I Comuni sono “istituzioni in movimento”, “espressione dei valori costituzionali”, “termometri immediati dello stato di salute delle nostre comunità “. “Hanno la responsabilità del contatto diretto, immediato, con le esigenze degli abitanti dei loro territori. Di tutte le loro istanze, sovente anche oltre le funzioni comunali. Di raccogliere le loro preoccupazioni, le loro attese. Passa da qui la tenuta della coesione sociale e lo sviluppo dell’ Italia”.

Si potrebbe continuare con altre citazioni, talmente è ricco il discorso che il Presidente Mattarella ha rivolto all’Assemblea generale dell’ ANCI. Una boccata d’ossigeno, un’iniezione di fiducia, un appello al coraggio per chi osa credere ancora che la politica abbia tuttora senso ed, anzi, debba rivendicare il primato che originariamente le appartiene, anziché soccombere – più o meno complice – ad un concerto di poteri “altri” che la sovrastano.

Dalle citazioni sopra riportate, vale la pena di enucleare alcuni riferimenti puntuali: “movimento”, “immediato”, “oltre”. Se ne può arguire che, per i Comuni, il cammino è la meta…”istituzioni dinamiche, non statiche”, come afferma il Capo dello Stato. Dovrebbero essere strutture mai cristallizzate, aperte, in grado di apprendere dalla quotidiana evoluzione della domanda sociale, capaci di interpretarla e di corrispondervi, secondo una gamma di esperienze e di sperimentazioni ampia, quanto è ampio quel ventaglio di “articolazione capillare della Repubblica” che i Comuni rappresentano. Articolazione istituzionale e funzionale, finalizzata ad esaltare l’unità del Paese.
Ed articolazione, fucina e serbatoio di una classe dirigente non aleatoria ed effimera, non improvvisata, né presuntuosa, che matura e cresce misurandosi, sul campo, con la realtà effettiva delle comunità locali.

Dall’immediato e diretto contatto con i cittadini, si può dedurre come i Comuni debbano essere il luogo della possibile, necessaria “empatia”, se così si può dire, tra il cittadino, le istituzioni democratiche ed il loro mandato costituzionale. Dalle parole del Presidente, sembra di cogliere come ai Comuni competa – se non è azzardato o fuori luogo affermarlo – un ruolo, si direbbe, “materno”, di cura, di protezione, di custodia, di rassicurazione, di accoglienza e di inclusione attiva del cittadino nella “casa comune” del Municipio, luogo della funzione pubblica e, nel contempo, del dono.

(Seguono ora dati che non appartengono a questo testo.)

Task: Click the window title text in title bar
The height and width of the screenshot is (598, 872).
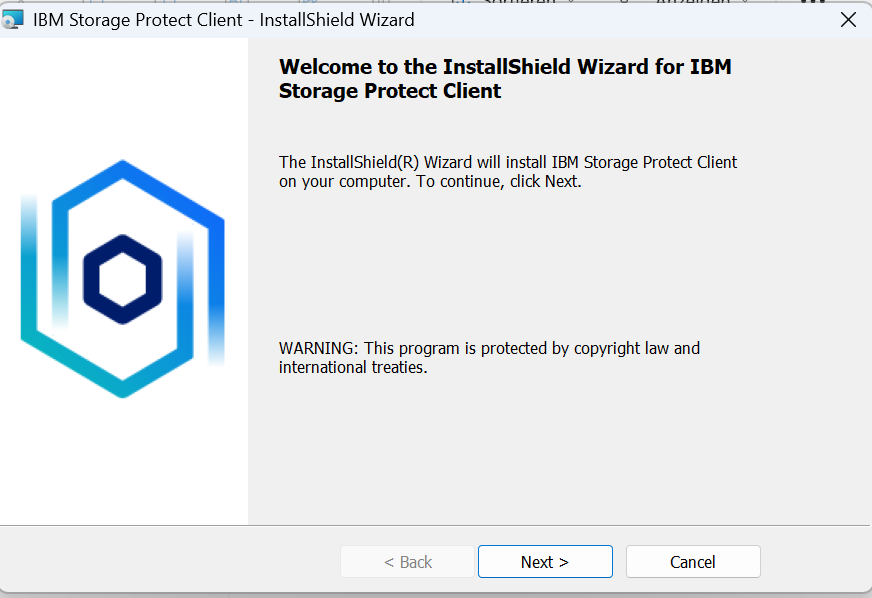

“Oltre”, le stesse “funzioni comunali”, i Comuni non sono nudi e crudi distaccamenti amministrativi dello Stato, apparati della macchina burocratica, agenzie o forse meglio algide “aziende” deputate a fornire servizi, ma luoghi attivi di vita democratica e di partecipazione personale al destino della “res publica”. Luogo di rappresentanza e di sintesi di comunità che collettivamente concorrono alla costruzione della città, quindi momento eminentemente “politico”, capace di leggere, secondo una linea di indirizzo politico, la stessa la funzione amministrativa che istituzionalmente gli compete. Assumendo – come rimarca il Presidente – un ruolo fondamentale “per la tenuta della coesione sociale e lo sviluppo dell’ Italia”.

Spetta soprattutto ai cattolici-democratici, eredi della lezione sturziana, riflettere ancora sul valore del tutto attuale delle autonomie locali e riproporne il ruolo di attori necessari ad una democrazia sostanziale, che nulla ha da concedere a quel surrogato di secessionismo, rappresentato dalla cosiddetta “autonomia differenziata”.